* Task statement
Rewrite the data from its first line through the line containing "Looking at the", replacing "particular" with "specific" and keeping everything else the same.

════════════════════

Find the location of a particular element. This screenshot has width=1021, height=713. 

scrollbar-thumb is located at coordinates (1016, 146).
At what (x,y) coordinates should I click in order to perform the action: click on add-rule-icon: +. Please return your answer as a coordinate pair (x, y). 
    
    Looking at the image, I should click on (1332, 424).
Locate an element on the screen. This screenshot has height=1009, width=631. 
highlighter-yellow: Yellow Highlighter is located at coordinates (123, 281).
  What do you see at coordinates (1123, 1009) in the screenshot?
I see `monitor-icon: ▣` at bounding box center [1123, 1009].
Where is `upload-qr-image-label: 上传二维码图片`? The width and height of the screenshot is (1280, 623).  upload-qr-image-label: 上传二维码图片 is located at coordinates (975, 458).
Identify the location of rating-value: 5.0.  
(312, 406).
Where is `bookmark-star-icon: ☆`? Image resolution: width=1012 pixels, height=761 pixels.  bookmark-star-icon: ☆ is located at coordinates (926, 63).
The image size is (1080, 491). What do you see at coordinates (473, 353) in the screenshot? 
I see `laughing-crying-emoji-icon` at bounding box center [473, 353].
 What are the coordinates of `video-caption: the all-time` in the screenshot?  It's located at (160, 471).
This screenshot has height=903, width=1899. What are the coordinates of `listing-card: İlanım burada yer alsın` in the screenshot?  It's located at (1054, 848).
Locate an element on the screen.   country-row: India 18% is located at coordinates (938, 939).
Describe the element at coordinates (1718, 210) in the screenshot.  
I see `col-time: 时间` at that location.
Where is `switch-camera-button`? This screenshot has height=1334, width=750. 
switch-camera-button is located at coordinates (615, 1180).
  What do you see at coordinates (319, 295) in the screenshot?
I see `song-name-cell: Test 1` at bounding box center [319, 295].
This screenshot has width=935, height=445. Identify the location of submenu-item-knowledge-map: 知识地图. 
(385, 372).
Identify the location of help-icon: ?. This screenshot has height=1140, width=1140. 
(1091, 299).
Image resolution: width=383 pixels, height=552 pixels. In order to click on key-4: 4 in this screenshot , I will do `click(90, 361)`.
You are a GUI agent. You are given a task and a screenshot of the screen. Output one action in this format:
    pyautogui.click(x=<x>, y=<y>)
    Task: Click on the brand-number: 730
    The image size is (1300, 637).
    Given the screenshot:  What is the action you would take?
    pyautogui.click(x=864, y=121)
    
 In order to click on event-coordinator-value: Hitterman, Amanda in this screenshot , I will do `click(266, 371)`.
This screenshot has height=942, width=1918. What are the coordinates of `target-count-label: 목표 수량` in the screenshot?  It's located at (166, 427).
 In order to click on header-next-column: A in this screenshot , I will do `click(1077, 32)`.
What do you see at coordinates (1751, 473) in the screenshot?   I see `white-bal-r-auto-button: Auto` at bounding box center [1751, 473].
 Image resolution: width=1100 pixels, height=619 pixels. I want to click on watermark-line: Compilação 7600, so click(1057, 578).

════════════════════

* Written response
Find the location of a specific element. This screenshot has width=1021, height=713. 

scrollbar-thumb is located at coordinates (1016, 146).
At what (x,y) coordinates should I click in order to perform the action: click on add-rule-icon: +. Please return your answer as a coordinate pair (x, y). 
    
    Looking at the image, I should click on (1332, 424).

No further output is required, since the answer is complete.